Вопросы были, и Прокшин объяснил — в общих чертах — устройство своего аппарата. Но это уже чистая техника. Важно другое. Сейчас я надену «забрало», и все знания, записанные на магнитных барабанах ЗУ, в течение нескольких секунд «влезут» мне в голову. Как ни странно, кроме этого нелепого «влезут», нет другого слова для обозначения процесса переноса знаний из железного ящика ЗУ в голову.

Лента магнитофона

«— Для первого эксперимента шахматы удобнее всего. Мы прокрутим эту шарманку несколько раз, и мир получит двух новых гроссмейстеров. Впрочем, не ввести ли звание гроссмейстериссимуса?… «Два гроссмейстериссимуса» — отличный заголовок для вашего репортажа.

— Только ли знания делают человека гроссмейстером?

— А что же ещё? Знания и опыт. Хотите шикарную цитату из Ласкера? В вашем журналистском деле цитаты — великая вещь. Послушайте, что говорил в своё время Ласкер: «Игроков, которым мастер может с успехом давать ферзя вперёд, существуют миллионы; игроков, перешагнувших эту ступень, можно насчитать, наверно, не больше четверти миллиона, а таких, которым мастер ничего не может дать вперёд, вряд ли наберётся больше двух-трёх тысяч… Представим себе теперь, что некий мастер, вооружённый знанием своего дела, хочет научить играть в шахматы какого-нибудь юношу, не знающего этой игры, и довести его до класса тех двух-трёх тысяч игроков, которые уже ничего не получают вперёд. Сколько времени потребуется на это?» Ну, здесь следует расчёт: столько-то времени на изучение эндшпилей, столько-то — на дебюты, и так далее. Всего двести часов. «Затратив двести часов, юноша, даже если он не обладает шахматным талантом, должен сделать такие успехи в игре, что займёт место среди этих двух-трёх тысяч». Обратите внимание: двести часов и мастер в качестве учителя. А в моей машине собрана вся шахматная премудрость мира. Информация, соответствующая сотням тысяч часов…»
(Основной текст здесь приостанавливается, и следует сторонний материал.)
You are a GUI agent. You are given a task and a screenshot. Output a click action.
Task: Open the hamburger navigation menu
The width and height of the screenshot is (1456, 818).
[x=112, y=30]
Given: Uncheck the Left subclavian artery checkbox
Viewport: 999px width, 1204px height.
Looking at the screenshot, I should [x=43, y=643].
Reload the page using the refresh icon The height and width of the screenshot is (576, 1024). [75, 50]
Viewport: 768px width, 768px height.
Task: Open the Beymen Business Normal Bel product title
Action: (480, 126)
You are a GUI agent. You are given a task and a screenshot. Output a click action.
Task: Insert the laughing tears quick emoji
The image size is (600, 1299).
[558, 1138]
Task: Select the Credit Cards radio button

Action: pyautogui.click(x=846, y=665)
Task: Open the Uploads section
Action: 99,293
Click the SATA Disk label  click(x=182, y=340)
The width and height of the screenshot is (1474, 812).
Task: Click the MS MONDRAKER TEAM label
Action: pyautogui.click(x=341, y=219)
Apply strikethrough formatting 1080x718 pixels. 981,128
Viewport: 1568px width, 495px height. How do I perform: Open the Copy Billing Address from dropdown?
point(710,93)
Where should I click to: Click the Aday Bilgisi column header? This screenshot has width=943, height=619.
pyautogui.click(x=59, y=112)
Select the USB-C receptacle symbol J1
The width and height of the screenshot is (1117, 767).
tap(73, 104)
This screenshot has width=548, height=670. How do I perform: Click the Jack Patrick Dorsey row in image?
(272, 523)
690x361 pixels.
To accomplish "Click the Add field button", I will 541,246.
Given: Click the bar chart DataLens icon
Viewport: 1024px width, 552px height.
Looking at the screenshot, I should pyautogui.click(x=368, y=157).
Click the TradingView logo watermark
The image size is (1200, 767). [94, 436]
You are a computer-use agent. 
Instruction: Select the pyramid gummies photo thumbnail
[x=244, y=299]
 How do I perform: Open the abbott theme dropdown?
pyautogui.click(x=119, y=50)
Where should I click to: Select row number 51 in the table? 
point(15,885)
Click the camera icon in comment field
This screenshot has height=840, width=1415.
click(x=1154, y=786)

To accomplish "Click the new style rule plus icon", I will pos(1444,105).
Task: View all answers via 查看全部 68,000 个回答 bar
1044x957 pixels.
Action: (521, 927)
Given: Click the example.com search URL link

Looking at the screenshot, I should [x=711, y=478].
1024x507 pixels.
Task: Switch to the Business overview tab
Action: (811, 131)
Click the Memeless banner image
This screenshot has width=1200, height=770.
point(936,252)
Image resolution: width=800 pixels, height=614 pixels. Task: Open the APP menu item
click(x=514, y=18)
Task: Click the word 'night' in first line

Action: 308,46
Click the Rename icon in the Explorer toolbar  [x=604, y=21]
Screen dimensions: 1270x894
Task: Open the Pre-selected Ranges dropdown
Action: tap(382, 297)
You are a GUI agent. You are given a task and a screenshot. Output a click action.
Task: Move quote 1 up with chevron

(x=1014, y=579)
Я лежал в своей тёмной каюте, прислушиваясь к неясному шуму. Я устал за день, мне хотелось спать, но, превозмогая сон, я вслушивался в этот шум. И вдруг я понял: так гудит морская раковина, если поднести её к уху. Старый корабль гудел, как морская раковина.

Я заснул с мыслью о редкой удаче: такие дни бывают не часто, но они приносят в жизнь волшебные отзвуки сказок.

Утром Прокшина не оказалось в кают-компании. На столе, под термосом, лежала записка:

«Двинулся к больным. Завтракайте, не ждите. В термосе какао, прочее на столе.

Шахматы — в тумбочке».

Быть может, это смешно, но я с утра прислушивался, надеясь уловить в себе хоть какую-то перемену после эксперимента. Меня смущала скоропалительность происшедшего. Слишком уж быстротечен был эксперимент.

Прокшин водрузил себе на голову «забрало» и просидел так минуты полторы. Потом настала моя очередь. «Забрало» больно сдавило виски. «Ринулись», — скомандовал Прокшин, и я увидел мерцающий матовый свет. Глаза были плотно прикрыты нижним щитком «забрала», но свет я видел. Пожалуй, это единственная необычная деталь эксперимента. Свет неяркий, мягкий. Такой свет (только более слабый) можно увидеть, если потереть закрытые глаза.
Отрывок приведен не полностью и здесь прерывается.